As individuals we can strive to show online citizenship and avoid getting into flame wars with strangers.


-Be straight with your kids

When I was in sixth grade, a group of mean girls came up with an idea to prank this boy in our class. He was different and stood out. I thought it was a funny idea and told my mom about it. She straight out told me I was being a “B”. By the end of the night, I was crying and felt like crap. I love her for that. The prank didn’t happen, and he and I even became friends later.
Don’t be afraid to tell your kids when they are in the wrong. If you hear them laughing with their friends at the expense of another kid or see something cruel posted on their Facebook wall, call them out. They might be upset now, but they will appreciate it later.

-Don’t join the games

I will never forget the story of the parent who impersonated a minor and then bullied a teen girl, ending in tragedy.
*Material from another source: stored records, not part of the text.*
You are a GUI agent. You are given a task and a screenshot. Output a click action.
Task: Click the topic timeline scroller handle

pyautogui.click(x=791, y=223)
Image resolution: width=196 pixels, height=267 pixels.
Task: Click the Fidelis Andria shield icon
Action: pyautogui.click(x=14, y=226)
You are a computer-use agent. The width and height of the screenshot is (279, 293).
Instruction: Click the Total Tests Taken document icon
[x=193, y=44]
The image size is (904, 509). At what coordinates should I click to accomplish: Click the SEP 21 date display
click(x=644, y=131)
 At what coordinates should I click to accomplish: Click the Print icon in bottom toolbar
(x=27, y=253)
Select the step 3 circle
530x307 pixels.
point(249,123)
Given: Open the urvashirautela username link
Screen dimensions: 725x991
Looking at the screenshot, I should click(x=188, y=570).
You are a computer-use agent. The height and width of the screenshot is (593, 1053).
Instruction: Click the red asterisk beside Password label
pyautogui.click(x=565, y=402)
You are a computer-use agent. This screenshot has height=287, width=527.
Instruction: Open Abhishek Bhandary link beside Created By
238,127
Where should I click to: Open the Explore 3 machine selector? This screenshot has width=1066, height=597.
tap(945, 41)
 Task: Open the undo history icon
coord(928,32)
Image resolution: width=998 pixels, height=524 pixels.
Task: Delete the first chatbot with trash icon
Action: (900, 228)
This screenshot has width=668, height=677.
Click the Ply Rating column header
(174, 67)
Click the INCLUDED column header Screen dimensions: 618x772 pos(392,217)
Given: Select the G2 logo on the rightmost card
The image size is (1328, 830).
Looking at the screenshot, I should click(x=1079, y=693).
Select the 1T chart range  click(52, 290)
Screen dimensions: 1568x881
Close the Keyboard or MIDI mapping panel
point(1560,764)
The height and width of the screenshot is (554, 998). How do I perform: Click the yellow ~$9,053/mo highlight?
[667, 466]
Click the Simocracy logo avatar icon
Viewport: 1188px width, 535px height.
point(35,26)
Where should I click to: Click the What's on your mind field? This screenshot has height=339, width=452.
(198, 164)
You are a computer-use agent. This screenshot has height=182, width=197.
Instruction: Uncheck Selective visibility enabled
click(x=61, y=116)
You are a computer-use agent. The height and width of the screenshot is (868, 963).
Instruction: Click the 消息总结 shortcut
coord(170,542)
Getting involved in the bullying is immature at best and child abuse at worst. If your child is having a problem with another kid, support him or her through it, but don’t bully or encourage your kid to bully. Remember you only know one side of the story. Sometimes the bullying goes two ways.
If your child is being bullied, it may be appropriate to alert the school or the authorities.


-Have empathy for others

The idea that someone could commit suicide over being bullied might not sound logical, but it’s hard to know where that person is coming from. Some teens go home to a supportive home where they can laugh off the bullying with their loving parents and/or siblings. Some teens go home to an empty house, or verbal, physical, or sexual abuse. The bullying just echoes what they already experience from those supposed to care for them. Even if they seem to have it all together. Even if they bully others themselves.
Try to put yourself in their place and allow empathy to guide your online interactions and texts. Anything bad you type about a person could easily make its way back through sharing or screenshots.

-Show kindness

Simple acts of kindness can go a long way. I’ve witnessed so much kindness from teenagers: moving to sit with someone who is all alone, standing up for students with special needs, and supporting each other through difficulties. It’s hard to go outside your comfort zone, but it can mean so much, especially to those being bullied.

If someone is being severely bullied, or you fear he or she may commit suicide, it is important to talk to a trusted adult. You don’t have to keep it all on your shoulders.

Bullying is not something that will go away, but we can all be part of the solution rather than the problem.